Cette implication ne pourrait tenir, à la limite, que si l’explication prétendait être totalement déterministe, ne laissant aucun jeu à l’autodétermination du sujet. Mais il semble qu’aucun chercheur en sciences humaines et sociales ne prétende que les déterminations qu’il mobilise dans ses explications ne constituent un tel déterminisme. Et quand bien même cela serait le cas, un sujet totalement déterminé dans son comportement ne serait pas pour autant automatiquement irresponsable : s’il doit y avoir une évaluation, c’est celle des actes incluant les raisons, les intentions et les motifs du sujet, et non celle du seul résultat de ses actes.

Comprendre ou excuser

Il y a de la compréhension à l’excuse une proximité plus grande qu’avec l’explication. Avec la compréhension comme avec le jugement, on est en effet au cœur de modes de discours normatifs. Il ne s’agit pas de décrire des faits ou des comportements mais d’éclairer et d’interroger le réel à l’aide de normes rationnelles pour la compréhension, ou à l’aide de critères juridiques, éthiques ou politiques pour le jugement.

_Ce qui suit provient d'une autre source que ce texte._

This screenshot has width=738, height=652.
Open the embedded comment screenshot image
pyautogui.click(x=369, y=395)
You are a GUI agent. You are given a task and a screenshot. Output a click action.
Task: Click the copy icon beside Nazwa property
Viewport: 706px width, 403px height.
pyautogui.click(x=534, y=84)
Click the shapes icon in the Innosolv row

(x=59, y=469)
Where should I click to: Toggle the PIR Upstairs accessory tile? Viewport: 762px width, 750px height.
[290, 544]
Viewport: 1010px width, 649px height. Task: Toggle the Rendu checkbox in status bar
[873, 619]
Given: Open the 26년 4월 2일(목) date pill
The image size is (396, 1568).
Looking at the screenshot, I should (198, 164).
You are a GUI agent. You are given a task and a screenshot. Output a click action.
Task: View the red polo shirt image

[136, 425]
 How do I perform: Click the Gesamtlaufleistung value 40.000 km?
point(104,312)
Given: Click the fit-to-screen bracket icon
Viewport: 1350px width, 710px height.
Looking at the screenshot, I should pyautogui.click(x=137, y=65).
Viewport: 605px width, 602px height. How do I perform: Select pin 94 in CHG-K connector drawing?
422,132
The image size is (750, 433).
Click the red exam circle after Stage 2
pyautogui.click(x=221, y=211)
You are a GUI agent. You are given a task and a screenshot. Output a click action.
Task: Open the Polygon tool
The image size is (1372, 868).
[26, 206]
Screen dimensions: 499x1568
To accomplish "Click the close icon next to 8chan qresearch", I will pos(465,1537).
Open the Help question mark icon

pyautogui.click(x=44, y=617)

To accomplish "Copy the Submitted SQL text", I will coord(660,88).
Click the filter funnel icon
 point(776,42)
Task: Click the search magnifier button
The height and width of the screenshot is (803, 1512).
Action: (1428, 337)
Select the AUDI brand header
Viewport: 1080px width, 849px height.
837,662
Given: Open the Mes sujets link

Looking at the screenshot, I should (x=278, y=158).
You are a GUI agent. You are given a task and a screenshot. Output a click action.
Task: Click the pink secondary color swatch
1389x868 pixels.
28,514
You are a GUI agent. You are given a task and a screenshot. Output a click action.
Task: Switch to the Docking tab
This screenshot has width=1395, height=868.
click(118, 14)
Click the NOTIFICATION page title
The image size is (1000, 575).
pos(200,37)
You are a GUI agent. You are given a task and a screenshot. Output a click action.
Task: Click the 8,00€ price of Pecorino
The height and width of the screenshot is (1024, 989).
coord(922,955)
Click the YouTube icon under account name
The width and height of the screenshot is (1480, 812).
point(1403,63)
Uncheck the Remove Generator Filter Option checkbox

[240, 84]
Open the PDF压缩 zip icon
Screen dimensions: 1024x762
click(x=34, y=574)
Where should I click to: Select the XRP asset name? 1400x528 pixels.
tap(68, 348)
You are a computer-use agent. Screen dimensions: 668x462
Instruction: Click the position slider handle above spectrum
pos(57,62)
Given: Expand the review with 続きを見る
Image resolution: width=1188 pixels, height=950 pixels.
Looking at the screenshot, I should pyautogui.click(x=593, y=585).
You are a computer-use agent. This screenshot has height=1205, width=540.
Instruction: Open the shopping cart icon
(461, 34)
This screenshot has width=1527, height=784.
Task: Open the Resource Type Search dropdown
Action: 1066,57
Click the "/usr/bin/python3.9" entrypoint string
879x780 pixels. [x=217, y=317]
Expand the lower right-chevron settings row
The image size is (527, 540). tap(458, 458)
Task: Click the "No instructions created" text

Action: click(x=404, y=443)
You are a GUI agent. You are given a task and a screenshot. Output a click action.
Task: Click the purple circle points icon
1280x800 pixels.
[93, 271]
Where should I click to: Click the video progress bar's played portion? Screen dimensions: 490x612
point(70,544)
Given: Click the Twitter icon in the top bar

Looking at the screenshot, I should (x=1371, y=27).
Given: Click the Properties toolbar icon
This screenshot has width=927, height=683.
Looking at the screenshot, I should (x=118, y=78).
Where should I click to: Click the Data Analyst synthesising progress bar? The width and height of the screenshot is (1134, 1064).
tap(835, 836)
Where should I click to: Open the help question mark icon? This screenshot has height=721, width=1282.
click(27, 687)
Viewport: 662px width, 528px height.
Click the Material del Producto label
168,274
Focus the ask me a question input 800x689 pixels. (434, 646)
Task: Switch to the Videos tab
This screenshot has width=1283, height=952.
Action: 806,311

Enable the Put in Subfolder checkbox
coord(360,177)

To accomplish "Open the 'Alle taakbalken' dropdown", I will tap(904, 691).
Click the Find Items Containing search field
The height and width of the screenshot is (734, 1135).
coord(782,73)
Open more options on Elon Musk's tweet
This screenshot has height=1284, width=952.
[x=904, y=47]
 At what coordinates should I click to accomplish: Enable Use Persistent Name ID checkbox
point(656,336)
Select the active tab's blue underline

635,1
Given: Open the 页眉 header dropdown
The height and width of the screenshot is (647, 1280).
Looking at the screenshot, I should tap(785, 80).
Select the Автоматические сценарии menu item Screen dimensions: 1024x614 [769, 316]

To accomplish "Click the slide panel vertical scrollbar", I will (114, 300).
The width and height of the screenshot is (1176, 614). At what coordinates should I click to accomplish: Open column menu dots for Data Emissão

Rendre raison d’un acte, c’est y trouver des raisons et par là lui trouver une rationalité. C’est parfois imputer cette rationalité à son auteur, d’autres fois à ses commanditaires. C’est parfois se mettre à la place de son auteur ou de ses commanditaires pour saisir la motivation, les raisons, le cheminement subjectif qui y ont conduit.

Cette compréhension qui passe par l’empathie n’entraîne pas pour autant la sympathie. On peut reconstituer la trajectoire subjective du commandant d’Auschwitz, comme l’a fait admirablement Robert Merle dans La Mort est mon métier_ (1952), sans pour autant adhérer à ses valeurs. Saisir les raisons d’un acte n’interdit pas de les évaluer ni de juger l’acte. Quand un raciste attaque des Noirs, des Juifs ou des musulmans parce qu’il estime qu’ils sont « de race inférieure », ou qu’un intégriste assassine des badauds parce qu’il pense que ce sont des « mécréants », on peut comprendre, c’est-à-dire saisir les raisons des actes qui sont commis. Mais on peut aussi les juger et les rejeter comme politiquement ou éthiquement inacceptables. Comprendre en ce sens, ce n’est pas non plus excuser.

Il y a urgence à clarifier !

Parce que les sciences sociales ont été vivement attaquées et malmenées ces derniers temps, l’heure est venue de clarifier les positions et les enjeux. C’est l’objet du cycle de conférences « Comprendre, expliquer, excuser ? » organisé par la Maison des Sciences de l’Homme Lorraine, avec le soutien de l’université de Lorraine et de The Conversation France, d’octobre 2016 à juin 2017.

Après les premières réactions via des tribunes parues dans plusieurs quotidiens nationaux, il importe en effet que les chercheurs en sciences humaines et sociales, mais aussi dans d’autres disciplines (histoires, sciences juridiques…) confrontent les analyses et points de vue dans le cadre qui est le leur, celui de l’Université et des institutions de recherche académiques.